◆ **Exercise prompt**:
Throughout the material below, how many lines include the string "breadcrumb"? Reply with only the number.

───── Data supplied ─────

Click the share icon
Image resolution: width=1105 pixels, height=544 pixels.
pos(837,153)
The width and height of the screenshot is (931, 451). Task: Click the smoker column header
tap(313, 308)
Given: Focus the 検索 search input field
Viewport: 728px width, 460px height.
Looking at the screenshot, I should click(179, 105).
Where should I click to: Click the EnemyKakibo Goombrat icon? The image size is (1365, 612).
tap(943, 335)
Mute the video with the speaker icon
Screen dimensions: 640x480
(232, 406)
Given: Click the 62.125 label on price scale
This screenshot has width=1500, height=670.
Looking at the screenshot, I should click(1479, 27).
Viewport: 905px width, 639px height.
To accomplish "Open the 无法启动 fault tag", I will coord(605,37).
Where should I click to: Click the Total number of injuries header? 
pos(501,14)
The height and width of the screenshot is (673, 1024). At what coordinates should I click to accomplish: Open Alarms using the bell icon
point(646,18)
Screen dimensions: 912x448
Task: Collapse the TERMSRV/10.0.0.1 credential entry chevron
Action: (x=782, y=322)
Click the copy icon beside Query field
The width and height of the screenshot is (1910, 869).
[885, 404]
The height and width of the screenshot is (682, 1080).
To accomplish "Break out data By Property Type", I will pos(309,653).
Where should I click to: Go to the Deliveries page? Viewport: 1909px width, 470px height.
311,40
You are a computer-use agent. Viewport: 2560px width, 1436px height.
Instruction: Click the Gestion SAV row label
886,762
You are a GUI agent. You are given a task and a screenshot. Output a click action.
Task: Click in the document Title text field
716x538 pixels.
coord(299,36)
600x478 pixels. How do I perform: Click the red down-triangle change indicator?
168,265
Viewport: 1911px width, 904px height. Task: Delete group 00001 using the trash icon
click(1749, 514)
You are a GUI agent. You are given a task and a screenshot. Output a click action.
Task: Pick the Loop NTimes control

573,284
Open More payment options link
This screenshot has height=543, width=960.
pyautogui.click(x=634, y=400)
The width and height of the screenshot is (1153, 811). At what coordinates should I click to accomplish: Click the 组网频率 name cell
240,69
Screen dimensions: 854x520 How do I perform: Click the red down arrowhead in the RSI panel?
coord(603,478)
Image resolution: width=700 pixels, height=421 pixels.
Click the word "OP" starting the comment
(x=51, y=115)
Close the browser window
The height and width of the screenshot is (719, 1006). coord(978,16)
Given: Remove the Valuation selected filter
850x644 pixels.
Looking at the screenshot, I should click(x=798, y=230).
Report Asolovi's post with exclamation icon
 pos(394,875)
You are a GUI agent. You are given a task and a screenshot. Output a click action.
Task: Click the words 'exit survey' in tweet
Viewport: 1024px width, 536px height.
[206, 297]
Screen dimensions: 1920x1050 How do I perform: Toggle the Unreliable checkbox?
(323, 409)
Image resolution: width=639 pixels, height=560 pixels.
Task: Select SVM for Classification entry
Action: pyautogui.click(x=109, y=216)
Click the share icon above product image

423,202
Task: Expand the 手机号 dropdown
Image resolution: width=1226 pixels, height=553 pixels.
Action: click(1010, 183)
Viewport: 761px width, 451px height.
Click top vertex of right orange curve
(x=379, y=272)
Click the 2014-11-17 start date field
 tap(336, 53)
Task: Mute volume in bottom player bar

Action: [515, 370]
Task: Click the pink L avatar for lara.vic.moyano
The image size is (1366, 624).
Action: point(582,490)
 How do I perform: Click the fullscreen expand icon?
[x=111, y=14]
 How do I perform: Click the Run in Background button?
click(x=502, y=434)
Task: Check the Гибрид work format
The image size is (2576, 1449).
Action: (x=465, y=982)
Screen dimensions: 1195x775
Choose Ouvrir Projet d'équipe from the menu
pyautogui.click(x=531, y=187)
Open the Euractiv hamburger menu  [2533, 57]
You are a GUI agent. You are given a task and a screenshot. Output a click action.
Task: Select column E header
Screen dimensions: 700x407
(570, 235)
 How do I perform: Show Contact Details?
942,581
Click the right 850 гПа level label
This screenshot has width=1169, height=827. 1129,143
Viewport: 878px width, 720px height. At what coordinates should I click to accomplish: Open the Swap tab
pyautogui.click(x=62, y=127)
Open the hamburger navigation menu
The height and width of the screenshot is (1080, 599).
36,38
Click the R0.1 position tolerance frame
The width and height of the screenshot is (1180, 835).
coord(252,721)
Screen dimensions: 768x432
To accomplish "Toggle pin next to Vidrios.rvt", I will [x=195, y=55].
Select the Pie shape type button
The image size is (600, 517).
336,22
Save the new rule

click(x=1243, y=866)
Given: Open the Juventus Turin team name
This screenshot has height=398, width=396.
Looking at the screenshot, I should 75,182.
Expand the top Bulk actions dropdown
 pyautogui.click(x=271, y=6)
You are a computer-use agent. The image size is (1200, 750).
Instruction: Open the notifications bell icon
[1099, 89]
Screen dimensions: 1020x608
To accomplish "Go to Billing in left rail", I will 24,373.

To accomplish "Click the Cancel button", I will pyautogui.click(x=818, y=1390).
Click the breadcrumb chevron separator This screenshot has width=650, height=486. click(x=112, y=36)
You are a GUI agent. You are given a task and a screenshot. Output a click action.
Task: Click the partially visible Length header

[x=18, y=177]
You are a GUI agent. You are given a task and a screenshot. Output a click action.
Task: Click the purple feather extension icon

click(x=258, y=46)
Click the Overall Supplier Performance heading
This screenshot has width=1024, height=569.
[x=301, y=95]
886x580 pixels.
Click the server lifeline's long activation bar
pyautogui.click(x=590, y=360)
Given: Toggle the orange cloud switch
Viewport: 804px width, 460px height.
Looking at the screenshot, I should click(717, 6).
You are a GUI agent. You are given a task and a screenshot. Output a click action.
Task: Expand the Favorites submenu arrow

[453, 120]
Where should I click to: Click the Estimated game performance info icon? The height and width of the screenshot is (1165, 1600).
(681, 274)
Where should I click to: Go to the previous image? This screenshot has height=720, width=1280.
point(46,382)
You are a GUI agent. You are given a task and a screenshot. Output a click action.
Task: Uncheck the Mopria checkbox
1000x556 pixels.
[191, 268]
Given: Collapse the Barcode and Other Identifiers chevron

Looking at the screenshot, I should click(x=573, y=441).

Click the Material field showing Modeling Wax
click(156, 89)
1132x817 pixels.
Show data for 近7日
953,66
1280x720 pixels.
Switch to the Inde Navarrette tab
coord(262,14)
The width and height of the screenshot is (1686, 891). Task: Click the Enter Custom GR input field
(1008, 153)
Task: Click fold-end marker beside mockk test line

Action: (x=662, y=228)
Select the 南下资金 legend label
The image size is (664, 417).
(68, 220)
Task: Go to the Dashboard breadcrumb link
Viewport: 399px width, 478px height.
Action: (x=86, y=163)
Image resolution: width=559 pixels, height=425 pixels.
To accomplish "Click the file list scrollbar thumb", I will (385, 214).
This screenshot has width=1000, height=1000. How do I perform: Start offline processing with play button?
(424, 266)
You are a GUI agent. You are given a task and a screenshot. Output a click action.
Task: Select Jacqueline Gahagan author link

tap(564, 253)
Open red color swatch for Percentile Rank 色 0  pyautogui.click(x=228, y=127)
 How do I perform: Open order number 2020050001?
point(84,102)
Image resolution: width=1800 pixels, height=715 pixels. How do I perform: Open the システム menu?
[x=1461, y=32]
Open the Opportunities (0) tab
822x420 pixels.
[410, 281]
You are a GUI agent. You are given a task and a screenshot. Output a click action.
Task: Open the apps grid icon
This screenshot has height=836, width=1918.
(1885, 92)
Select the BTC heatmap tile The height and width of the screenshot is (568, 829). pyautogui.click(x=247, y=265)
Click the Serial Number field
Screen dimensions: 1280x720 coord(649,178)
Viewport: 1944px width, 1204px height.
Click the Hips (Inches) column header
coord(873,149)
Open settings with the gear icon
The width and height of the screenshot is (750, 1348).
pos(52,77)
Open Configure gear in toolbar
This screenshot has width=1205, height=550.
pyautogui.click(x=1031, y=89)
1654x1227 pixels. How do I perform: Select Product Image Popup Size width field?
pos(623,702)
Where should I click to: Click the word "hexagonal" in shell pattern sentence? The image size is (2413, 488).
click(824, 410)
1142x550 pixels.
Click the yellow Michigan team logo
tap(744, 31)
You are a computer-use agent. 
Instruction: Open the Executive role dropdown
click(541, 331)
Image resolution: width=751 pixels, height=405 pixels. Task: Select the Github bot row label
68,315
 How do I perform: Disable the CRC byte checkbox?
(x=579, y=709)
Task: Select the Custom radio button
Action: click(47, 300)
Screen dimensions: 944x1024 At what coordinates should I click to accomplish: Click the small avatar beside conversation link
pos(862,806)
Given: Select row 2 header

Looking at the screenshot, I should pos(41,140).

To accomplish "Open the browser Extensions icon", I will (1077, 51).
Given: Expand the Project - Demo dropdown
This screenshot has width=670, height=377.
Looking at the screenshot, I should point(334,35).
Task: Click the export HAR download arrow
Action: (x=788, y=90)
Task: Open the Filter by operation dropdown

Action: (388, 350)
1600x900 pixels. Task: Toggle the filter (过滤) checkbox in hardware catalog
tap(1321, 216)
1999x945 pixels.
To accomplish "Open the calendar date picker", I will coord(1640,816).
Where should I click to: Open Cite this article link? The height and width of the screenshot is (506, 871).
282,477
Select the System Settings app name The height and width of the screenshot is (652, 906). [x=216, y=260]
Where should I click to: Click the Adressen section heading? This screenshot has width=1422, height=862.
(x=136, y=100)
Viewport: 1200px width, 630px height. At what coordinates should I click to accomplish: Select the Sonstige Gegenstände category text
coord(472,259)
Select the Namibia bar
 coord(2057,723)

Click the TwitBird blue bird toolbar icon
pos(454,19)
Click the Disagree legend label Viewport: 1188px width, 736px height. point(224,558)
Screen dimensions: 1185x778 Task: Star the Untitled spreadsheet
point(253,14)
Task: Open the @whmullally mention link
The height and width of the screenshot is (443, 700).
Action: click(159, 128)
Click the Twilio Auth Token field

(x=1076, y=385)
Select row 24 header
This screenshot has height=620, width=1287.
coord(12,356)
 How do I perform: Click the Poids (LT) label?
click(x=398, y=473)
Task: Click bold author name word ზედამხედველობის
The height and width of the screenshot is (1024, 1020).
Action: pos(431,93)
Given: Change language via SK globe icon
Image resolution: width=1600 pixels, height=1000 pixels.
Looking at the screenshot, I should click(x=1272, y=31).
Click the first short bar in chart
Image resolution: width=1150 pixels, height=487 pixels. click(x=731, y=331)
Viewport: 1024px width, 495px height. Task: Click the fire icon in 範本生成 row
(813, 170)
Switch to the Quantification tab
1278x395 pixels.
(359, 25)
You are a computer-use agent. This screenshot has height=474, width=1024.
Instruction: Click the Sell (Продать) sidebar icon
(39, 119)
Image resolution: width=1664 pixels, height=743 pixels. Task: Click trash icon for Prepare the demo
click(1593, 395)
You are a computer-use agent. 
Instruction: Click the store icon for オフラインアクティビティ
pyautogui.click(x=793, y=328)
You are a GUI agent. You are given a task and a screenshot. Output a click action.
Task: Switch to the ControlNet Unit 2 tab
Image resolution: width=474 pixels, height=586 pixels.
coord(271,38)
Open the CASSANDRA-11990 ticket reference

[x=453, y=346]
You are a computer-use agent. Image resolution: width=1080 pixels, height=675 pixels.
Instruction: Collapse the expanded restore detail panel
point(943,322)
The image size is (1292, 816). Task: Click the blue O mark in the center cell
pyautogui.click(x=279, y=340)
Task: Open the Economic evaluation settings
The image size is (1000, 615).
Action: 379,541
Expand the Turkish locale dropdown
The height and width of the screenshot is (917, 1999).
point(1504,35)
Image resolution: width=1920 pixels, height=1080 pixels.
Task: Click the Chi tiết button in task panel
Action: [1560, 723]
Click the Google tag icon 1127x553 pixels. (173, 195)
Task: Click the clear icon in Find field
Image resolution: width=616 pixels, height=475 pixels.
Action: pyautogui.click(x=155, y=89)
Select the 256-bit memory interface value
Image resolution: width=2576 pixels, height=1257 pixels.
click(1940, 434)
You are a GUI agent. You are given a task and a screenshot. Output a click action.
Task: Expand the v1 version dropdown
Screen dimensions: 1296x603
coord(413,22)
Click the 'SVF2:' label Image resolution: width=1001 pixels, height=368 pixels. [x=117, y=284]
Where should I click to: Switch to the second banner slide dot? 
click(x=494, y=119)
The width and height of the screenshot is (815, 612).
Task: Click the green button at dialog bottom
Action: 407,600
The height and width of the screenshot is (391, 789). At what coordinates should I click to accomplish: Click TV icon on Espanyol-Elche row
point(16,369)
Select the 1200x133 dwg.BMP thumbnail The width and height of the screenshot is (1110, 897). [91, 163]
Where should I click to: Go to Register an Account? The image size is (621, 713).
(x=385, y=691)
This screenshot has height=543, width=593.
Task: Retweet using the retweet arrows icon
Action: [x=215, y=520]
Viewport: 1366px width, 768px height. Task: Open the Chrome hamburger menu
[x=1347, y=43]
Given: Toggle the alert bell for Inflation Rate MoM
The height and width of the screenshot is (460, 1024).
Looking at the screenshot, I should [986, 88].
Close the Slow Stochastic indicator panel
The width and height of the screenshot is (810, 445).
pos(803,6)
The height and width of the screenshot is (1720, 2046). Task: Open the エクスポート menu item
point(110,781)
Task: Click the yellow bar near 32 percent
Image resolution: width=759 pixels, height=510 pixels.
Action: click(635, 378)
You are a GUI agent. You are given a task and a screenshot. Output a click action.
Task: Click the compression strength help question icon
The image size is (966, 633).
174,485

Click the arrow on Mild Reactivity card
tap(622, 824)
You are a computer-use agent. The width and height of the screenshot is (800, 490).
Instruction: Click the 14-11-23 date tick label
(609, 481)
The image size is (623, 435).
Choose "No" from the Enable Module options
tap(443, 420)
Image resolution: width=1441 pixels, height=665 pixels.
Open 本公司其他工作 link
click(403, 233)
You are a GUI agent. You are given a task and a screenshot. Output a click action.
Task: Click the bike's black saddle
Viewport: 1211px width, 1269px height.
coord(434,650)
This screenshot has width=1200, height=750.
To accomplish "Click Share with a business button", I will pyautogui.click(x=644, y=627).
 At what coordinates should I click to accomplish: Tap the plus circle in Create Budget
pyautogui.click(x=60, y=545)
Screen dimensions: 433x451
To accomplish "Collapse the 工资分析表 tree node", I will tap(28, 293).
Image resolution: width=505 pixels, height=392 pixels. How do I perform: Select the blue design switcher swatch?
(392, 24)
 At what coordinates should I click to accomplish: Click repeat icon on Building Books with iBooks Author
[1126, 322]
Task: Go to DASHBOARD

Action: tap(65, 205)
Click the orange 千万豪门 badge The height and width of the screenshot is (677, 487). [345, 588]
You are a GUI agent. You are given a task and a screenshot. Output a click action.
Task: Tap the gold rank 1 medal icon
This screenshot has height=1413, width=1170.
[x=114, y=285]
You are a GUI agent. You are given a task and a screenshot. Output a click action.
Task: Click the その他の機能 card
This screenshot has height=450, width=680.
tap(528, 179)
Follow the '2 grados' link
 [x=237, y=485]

─────

◆ **Answer area**:
2